Agustín Díaz Yanes and Alejandro Amenábar were born more than 20 years apart, but they began directing films at the same time. The first with No one will talk about us when we are deadin 1995, and the other with Thesisjust a year later. Two of the most outstanding debut films in recent Spanish cinematography, recognized with eight and seven Goya awards respectively. Then the cinema was bustling and you could only see it in the theaters. Three decades after that, with the two established as big names in our cinema and with an industry completely different from the one where they were born, both return to the screens after more than five years of absence. This Tuesday they met with the students of the 40th class of the Master of Journalism at the UAM-EL PAÍS School to talk about those production models transformed by digital platforms and their new jobs: A ghost in battle y The captive.
There are few similarities, a priori, between the artistic vision of both directors, but they share a long career and validity that allows us to better understand the new functioning of cinema in the 21st century, increasingly swallowed up by digital platforms. Today their feature films are opening up to new formats and come under the umbrella of Netflix, which finances part of The captive in exchange for its exclusivity on the platform and produces completely A ghost in battlewhat they call Netflix original—. Models that have ceased to be simple alternatives and have become regular features in large productions. “Today movies are consumed on the screen a lot. I have never seen some of my favorite movies in a cinema. I like to make movies with whatever budget is needed and that’s it. I don’t care if it goes directly to the platform without going to the cinemas. I want freedom and budget,” Amenábar said as soon as he began.
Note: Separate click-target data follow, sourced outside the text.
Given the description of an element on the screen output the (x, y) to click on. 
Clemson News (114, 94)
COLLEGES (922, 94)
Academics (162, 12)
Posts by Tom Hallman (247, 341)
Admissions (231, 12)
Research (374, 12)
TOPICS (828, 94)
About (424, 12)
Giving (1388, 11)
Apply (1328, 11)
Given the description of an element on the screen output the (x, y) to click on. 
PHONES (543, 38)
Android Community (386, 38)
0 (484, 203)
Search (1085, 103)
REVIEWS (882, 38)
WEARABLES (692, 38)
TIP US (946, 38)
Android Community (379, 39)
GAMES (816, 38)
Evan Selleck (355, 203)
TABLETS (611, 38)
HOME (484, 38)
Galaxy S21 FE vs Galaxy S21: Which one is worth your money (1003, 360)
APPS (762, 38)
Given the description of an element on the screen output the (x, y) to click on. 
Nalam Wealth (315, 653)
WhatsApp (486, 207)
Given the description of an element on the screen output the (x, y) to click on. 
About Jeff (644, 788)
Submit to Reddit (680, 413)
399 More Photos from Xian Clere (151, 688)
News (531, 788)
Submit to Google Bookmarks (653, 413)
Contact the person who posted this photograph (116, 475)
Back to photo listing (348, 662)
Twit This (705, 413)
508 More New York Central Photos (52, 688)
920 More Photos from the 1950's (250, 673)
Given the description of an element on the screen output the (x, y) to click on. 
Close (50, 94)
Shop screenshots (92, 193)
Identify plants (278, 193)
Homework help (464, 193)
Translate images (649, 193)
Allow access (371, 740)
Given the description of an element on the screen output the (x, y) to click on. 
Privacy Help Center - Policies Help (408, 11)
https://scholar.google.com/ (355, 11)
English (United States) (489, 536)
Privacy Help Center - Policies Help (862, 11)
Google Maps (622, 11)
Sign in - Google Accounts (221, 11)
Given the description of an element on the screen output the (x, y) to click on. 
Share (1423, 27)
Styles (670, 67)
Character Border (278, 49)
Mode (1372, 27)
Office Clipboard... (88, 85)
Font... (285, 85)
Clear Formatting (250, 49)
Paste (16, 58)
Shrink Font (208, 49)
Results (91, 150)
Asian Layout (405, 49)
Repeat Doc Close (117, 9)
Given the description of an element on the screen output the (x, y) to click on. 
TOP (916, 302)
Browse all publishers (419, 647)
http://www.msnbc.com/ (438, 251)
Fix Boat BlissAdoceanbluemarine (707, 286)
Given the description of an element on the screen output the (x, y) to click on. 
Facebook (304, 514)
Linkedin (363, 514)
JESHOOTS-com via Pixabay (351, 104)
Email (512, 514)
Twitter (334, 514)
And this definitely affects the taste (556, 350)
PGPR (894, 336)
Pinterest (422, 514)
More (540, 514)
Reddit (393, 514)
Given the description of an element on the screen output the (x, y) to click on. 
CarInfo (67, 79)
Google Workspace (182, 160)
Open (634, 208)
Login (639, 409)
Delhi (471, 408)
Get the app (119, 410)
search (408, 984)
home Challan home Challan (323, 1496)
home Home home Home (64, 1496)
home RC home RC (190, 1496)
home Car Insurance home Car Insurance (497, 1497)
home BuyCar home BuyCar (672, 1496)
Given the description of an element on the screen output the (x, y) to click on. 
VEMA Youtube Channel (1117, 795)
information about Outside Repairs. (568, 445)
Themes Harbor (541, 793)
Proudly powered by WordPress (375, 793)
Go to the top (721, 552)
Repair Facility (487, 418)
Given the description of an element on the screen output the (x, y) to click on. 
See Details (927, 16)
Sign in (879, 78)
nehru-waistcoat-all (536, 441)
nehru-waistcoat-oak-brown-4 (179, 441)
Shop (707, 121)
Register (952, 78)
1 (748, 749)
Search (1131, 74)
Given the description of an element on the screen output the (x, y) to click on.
The experience is particularly novel for Díaz Yanes —Amenábar had already debuted While the war lasts y Fortunea miniseries produced by and for Movistar Plus+—, who returns to directing after Oro, released in 2017. The first project of a 75-year-old veteran filmmaker, who opens himself to a model like this, distanced him from the traditional and forced his film to be shown in theaters for only three weeks. “At first I went in with some hesitation, thinking that Netflix might torture me, but they were the only ones interested in the film and I hadn’t directed for many years and I couldn’t say no. Then I had complete creative freedom and, for the first time, I don’t know if it’s good or not, no problem with the budget,” he said.
The result was a film with “much more money than expected” and the views of many millions of people, surely more, the filmmaker has said, than any of his other films. “It is very difficult to make films today that reach a budget of 10 million euros. The one we had planned, for example, was much smaller. I would have lost locations, the Italian songs, which are very expensive, and my salary,” he continued.
The same has attracted Amenábar to the multinational platform. The captive, what receives Netflix with a different financing model—only a portion of the budget in exchange for exclusivity in the streaming— had, unlike A ghost in battle, a longer presence in theaters, although, the director explained, without the financing of the platform, it would have remained stagnant: “Mine is a film designed to be exploited in the cinema, but Netflix has allowed us to build the house of cards and probably with the reality of current cinema we would not have been able to make it.”

It is true that both continue to feel an attraction for the rooms and, beyond puritanism, they find palpable benefits in them. “The rooms at least allow what you have dedicated two or three years of your life to to have much more weight,” said Amenábar. And reaching platforms that host hundreds of thousands of audiovisual products carries the enormous risk of getting lost in an immense catalog. “It may be that you go to a platform, they give you the money, and no one sees the film,” Díaz Yanes stated. And Amenábar has complemented: “It can happen to you that you are successful or that your film goes unnoticed.”
Nor has one of the controversies that drags the issue most in the industry: the relationship of film academies with these models. A relationship that for Díaz Yanes “is going badly.” “I have already said that making a film on Netflix has many benefits, but this weighs,” said the director. His colleague differs: “I think that the debate is rather about what we consider a film suitable for the Goya. And it is a debate that the Oscars or the Golden Globes are having right now. It is a debate in which our films do not enter because they have been in movie theaters, but the Academy protects, like the Academy of Language, the essences.”
Theirs, although nominated for the Spanish film awards that will be presented next month, do not appear in the most important categories of a night in which they promise to star. Sirâtby Oliver Laxe and Sundaysby Alauda Ruiz de Azúa. “For me, the interesting thing this year is to see how the Academy is going to choose the winning film. I think it will have a divided heart. I won’t say more,” said Amenábar. A debate that Díaz Yanes did not want to enter because he had not seen Laxe’s film: “I never see movies in which a child dies.” Whichever the winner is, Netflix will have to wait at least another year to be the protagonist on the top of the awards.